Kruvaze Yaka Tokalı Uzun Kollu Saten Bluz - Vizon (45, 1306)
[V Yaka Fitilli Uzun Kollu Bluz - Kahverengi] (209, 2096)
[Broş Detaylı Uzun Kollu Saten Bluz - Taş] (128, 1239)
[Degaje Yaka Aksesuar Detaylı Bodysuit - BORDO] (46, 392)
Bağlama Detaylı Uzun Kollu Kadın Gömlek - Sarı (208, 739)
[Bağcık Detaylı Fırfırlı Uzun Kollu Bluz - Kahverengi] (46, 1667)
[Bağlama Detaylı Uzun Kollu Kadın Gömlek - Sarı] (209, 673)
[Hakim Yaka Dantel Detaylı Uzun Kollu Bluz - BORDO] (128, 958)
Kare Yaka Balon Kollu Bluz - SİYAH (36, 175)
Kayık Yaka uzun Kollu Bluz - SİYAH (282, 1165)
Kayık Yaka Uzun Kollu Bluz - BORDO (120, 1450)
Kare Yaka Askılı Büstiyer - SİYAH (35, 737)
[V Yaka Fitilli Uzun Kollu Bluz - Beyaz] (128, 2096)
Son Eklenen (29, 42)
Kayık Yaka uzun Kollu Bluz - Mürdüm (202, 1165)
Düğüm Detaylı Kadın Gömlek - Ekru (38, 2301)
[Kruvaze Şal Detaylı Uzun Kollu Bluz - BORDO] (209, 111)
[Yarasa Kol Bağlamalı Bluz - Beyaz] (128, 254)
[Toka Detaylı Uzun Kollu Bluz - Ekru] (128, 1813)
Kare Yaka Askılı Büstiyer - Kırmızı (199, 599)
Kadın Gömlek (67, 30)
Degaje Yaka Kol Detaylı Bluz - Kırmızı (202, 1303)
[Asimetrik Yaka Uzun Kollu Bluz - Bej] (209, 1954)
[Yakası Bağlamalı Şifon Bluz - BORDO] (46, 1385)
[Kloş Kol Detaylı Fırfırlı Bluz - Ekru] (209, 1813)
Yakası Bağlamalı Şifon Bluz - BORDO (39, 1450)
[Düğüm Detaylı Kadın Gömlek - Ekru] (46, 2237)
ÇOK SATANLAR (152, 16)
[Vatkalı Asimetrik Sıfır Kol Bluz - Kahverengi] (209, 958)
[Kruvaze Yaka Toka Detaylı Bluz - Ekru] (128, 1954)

PROBLEM DETAILS -
Show every line from the entries that includes the word "Kırmızı".

EXPECTED OUTPUT -
Kare Yaka Askılı Büstiyer - Kırmızı (199, 599)
Degaje Yaka Kol Detaylı Bluz - Kırmızı (202, 1303)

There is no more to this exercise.